Francis Kuriakose

“Here stands the fine monument of India, representing India’s urges, India’s future in the making. This picture seems to be symbolical of the changes that are coming to India,” remarked Jawaharlal Nehru at the first convocation address of IIT Kharagpur. The foundation for the system of higher technical education for independent India was set up by Sir Jogendra Singh of the Viceroy’s executive council way back in 1946. Independent India was fortunate to have a panoply of visionary institution builders which paved the way for India’s future in the years to come. Nehru himself held the portfolio of Science and Technology and was largely responsible for the Scientific Policy Resolution (1958).
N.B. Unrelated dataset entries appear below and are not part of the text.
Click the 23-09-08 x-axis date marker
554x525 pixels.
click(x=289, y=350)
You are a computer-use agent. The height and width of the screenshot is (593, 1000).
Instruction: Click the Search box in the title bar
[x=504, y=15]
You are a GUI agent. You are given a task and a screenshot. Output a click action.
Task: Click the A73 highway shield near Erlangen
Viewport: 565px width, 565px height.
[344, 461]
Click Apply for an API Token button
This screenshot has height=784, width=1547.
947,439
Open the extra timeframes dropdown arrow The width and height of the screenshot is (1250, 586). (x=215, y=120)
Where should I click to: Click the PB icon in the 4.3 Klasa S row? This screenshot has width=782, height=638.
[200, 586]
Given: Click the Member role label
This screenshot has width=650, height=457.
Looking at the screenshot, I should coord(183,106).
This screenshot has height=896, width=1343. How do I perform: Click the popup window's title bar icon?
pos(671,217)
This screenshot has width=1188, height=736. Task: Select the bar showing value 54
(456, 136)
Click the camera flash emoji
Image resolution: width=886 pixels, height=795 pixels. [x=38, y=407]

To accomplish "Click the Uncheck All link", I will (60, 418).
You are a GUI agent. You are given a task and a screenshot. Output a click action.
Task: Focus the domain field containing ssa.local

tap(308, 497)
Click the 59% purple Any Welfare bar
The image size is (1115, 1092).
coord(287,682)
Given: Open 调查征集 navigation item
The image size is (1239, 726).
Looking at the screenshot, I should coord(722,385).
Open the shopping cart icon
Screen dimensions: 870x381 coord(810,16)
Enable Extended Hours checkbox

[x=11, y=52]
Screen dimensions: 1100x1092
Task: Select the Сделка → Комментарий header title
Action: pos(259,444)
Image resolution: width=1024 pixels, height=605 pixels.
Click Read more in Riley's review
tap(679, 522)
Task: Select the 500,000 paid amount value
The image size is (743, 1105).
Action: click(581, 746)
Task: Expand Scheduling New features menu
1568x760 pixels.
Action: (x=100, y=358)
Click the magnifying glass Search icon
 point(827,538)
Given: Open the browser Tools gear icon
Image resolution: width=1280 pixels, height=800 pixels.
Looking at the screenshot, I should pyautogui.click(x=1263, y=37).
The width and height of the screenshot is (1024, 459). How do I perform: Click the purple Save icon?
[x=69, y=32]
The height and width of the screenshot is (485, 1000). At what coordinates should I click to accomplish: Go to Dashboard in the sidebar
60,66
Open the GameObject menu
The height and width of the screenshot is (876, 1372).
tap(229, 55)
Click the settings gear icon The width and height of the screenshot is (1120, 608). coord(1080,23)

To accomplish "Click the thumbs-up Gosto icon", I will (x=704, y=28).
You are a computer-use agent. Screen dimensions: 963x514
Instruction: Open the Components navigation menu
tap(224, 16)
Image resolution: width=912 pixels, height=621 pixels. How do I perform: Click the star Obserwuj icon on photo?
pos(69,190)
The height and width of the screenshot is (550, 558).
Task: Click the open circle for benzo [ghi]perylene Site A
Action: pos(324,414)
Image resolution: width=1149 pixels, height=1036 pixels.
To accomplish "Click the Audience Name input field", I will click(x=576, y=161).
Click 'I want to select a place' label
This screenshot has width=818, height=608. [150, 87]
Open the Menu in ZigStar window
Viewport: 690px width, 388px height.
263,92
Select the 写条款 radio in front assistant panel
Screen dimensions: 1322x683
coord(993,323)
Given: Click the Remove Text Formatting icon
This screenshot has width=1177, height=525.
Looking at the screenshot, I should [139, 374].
He described Science as “the very texture of life” and established premier institutes of higher learning like AIIMS, IIMs, IITs and envisioned JNU. He once optimistically declared that "science alone . . . can solve problems of hunger and poverty, of insanitation and illiteracy, of superstition and deadening customs."Indian education grew up on the shoulders of men like Nehru, Bhabha and so on. Six decades later, the quality of higher education in India is lamentable. How did the hallowed portals of higher education become the ‘great ailing child’ of India?


A university is a repository of scholarship, dedicated to teaching and research in the spirit of free and critical inquiry, tolerance of diversity and a commitment to resolution of difference of opinion through dialogue and debate. A university is a melange of ideas, a gateway to the borderless knowledge based world. Ideas rule the world, impart vitality to the society and help civilisations to evolve and bloom. A society bereft of ideas is on its death bed, doomed to stagnation and decay.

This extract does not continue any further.